Principal Investigator: Anne Schlaitz
Anne Schlaitz
Organelle Dynamics during Mitosis
Research
Organelle dynamics during mitosis
Eukaryotic cells carry out their various functions in distinct compartments, for instance in membrane-bound organelles. Membrane-bound organelles have characteristic shapes and intracellular distributions, which correlate with their physiological roles. Yet, how organelle morphology and positioning are established and how they promote organelle functions is only partially understood. To uncover the functional implications of organelle morphogenesis, we need to elucidate the mechanisms underlying organelle organization. Interphase organelle organization is known to depend on membrane-shaping proteins, which interact with and deform cellular membranes, and on microtubules, which move and position organelles. For mitosis, organelles undergo striking morphological remodeling and spatial reorganization. We have identified the proteins REEP3 and REEP4, which establish the morphology and distribution of the endoplasmic reticulum (ER) in mitotic cells. REEP3 and REEP4 possess a membrane-shaping reticulon homology domain and associate with microtubules and both of these properties bring about the distinct organization of the ER during mitosis.

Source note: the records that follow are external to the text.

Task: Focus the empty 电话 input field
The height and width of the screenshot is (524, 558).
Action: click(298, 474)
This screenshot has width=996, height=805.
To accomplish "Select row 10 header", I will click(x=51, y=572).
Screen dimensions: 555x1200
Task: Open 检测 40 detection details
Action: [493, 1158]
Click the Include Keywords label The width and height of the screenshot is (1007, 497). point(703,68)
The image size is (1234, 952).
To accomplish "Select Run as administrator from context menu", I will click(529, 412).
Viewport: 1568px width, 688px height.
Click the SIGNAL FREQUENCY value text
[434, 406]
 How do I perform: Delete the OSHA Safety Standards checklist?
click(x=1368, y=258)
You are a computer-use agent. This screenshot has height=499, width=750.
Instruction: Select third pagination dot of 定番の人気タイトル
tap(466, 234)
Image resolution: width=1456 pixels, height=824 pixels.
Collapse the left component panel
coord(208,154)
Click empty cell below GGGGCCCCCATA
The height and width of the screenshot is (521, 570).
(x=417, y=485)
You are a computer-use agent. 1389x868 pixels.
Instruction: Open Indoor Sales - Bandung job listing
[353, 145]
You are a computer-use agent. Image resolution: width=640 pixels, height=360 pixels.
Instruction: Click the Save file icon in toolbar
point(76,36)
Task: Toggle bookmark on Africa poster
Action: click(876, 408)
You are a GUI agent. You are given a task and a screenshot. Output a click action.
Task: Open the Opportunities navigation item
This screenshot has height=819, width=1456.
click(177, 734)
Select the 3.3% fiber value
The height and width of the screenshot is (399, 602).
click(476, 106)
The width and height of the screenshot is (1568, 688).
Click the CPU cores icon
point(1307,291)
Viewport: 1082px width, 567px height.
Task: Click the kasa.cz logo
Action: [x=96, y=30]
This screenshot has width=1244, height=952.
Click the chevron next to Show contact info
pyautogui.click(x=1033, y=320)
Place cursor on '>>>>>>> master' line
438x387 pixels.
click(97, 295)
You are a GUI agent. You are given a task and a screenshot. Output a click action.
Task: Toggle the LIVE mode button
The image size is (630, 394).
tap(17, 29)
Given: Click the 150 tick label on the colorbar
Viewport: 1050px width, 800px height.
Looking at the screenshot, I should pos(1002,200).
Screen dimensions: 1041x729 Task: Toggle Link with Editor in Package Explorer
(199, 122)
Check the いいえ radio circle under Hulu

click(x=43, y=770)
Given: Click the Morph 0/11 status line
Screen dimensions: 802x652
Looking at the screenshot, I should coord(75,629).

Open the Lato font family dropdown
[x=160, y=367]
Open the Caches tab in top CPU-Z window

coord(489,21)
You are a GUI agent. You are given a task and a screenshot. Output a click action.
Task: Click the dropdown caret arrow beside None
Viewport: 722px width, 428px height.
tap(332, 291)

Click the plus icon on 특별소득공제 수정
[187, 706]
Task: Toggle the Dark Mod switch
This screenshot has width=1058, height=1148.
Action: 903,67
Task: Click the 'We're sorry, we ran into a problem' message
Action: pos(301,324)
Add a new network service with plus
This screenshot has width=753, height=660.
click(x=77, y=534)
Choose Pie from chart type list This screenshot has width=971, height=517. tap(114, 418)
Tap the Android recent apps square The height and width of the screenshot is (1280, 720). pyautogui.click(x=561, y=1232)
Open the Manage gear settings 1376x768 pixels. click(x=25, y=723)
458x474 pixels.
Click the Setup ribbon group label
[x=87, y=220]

Figure 1. REEP3 and REEP4 organize the ER for mitosis. During metaphase, REEP3 and REEP4 keep chromatin free of ER and mediate high curvature ER. When REEP3 and REEP4 are depleted, ER accumulates on metaphase chromosomes and low-curvature ER cisternae become visible (arrow: top view, arrowhead: cross section through an ER cisterna). (Schlaitz, Biospektrum 2020)
More recently, we discovered that REEP4 additionally functions in nuclear pore complex (NPC) formation during late mitosis. At the onset of mitosis, the nuclear envelope and NPCs disintegrate. After chromosome segregation, the nuclear envelope reforms from the mitotic ER. At the same time, NPCs assemble into the nuclear membrane from their subunits. The NPC protein ELYS initiates NPC re-assembly by binding to chromatin and forming an NPC "seed". REEP4 may promote the association of ER membrane with the ELYS-based NPC precursor and thereby increase the efficiency of NPC assembly in mitosis. ELYS recruits REEP4 to the inner nuclear membrane and both proteins co-localize on NPCs.
Figure 2. Nuclear surface of a human cell imaged by STED microscopy. Endogenous REEP4 and ELYS are labeled and co-localize on NPCs. (from Golchoubian et al., 2022)
Currently, we aim to understand how the different functions of REEP3 and REEP4 are controlled and whether REEP4 plays a role at NPCs during interphase. Further, we want to uncover how the ER contributes to mitotic cell division. ER tubules continuously move into and out of the spindle area during metaphase and are frequently seen in proximity to kinetochores, which are the attachment points for microtubules on mitotic chromosomes. We therefore speculate that ER helps to coordinate the segregation of chromosomes and organelles.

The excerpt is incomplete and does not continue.